You'd need a special subclass of Future that stores the current DynamicVariable.value when created, and hook into the ExecutionContext's prepare() or execute() method to extract the value and properly set up the DynamicVariable before executing the Future.
Then you'd need a special scala.collection.parallel.TaskSupport to do something similar in order to get parallel collections working. And a special akka.actor.Props in order to do something similar for that.
Every time there's a new mechanism of creating asynchronous tasks, DynamicVariable based implementations will break and you'll have weird bugs where you end up pulling up the wrong Context. Every time you add a new DynamicVariable to keep track of, you'll need to patch all your special executors to properly set/unset this new DynamicVariable. Using nesting you can just let lexical closure take care of all of this for you.

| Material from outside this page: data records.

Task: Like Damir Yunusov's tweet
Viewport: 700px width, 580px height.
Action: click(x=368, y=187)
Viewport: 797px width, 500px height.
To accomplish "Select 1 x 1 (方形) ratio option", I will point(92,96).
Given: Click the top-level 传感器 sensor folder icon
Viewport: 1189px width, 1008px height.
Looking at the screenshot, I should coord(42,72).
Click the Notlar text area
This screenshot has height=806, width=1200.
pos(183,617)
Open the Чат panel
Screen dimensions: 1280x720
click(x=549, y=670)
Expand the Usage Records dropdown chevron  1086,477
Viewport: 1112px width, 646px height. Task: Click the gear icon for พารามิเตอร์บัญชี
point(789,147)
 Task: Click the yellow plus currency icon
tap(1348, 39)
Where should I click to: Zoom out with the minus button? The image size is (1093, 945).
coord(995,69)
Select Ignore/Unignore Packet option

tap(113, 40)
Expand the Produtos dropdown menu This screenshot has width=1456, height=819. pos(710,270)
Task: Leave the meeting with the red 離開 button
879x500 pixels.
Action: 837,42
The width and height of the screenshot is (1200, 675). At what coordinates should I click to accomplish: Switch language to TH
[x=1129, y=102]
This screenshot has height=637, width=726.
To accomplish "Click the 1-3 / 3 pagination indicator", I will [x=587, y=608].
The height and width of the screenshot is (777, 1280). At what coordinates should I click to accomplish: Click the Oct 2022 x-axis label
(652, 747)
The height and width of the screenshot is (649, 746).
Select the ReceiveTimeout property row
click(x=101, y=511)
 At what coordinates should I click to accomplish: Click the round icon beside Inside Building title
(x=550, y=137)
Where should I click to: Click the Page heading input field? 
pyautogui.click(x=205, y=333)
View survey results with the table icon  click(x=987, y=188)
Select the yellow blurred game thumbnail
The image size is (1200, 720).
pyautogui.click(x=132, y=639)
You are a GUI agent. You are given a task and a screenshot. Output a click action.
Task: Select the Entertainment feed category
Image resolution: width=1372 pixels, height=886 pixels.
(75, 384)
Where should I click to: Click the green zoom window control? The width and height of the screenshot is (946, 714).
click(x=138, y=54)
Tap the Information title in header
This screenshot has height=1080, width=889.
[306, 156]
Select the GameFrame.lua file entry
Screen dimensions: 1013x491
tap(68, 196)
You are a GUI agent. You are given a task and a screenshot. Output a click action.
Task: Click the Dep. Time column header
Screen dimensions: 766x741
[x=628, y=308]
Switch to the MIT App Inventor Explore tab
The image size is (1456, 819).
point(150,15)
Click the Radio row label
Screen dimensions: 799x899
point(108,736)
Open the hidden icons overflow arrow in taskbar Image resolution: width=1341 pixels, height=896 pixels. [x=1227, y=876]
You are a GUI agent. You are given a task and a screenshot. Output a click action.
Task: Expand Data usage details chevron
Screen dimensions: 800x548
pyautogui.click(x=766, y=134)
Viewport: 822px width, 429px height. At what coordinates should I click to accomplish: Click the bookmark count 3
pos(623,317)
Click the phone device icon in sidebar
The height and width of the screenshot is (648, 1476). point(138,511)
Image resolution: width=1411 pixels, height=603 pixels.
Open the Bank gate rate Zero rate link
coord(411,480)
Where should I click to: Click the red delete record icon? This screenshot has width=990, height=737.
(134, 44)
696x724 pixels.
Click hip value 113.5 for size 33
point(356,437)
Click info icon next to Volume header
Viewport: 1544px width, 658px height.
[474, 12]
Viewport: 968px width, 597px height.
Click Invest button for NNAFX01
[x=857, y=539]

(I think Futures, collections.parallel and Props count as "layers in between that aren't my code")
Similar to the implicit approach, with Scala Macros you can do auto-wiring of objects using constructors - see my MacWire project (and excuse the self-promotion).
MacWire also has scopes (quite customisable, a ThreadLocal implementation is provided). However, I don't think you can propagate context across actor calls with a library - you need to carry some identifier around. This can be e.g. through a wrapper for sending actor messages, or more directly with the message.
Then as long as the identifier is unique per request/session/whatever your scope is, it's just a matter of looking things up in a map via a proxy (like the MacWire scopes do, the "identifier" here isn't needed as it is stored in the ThreadLocal).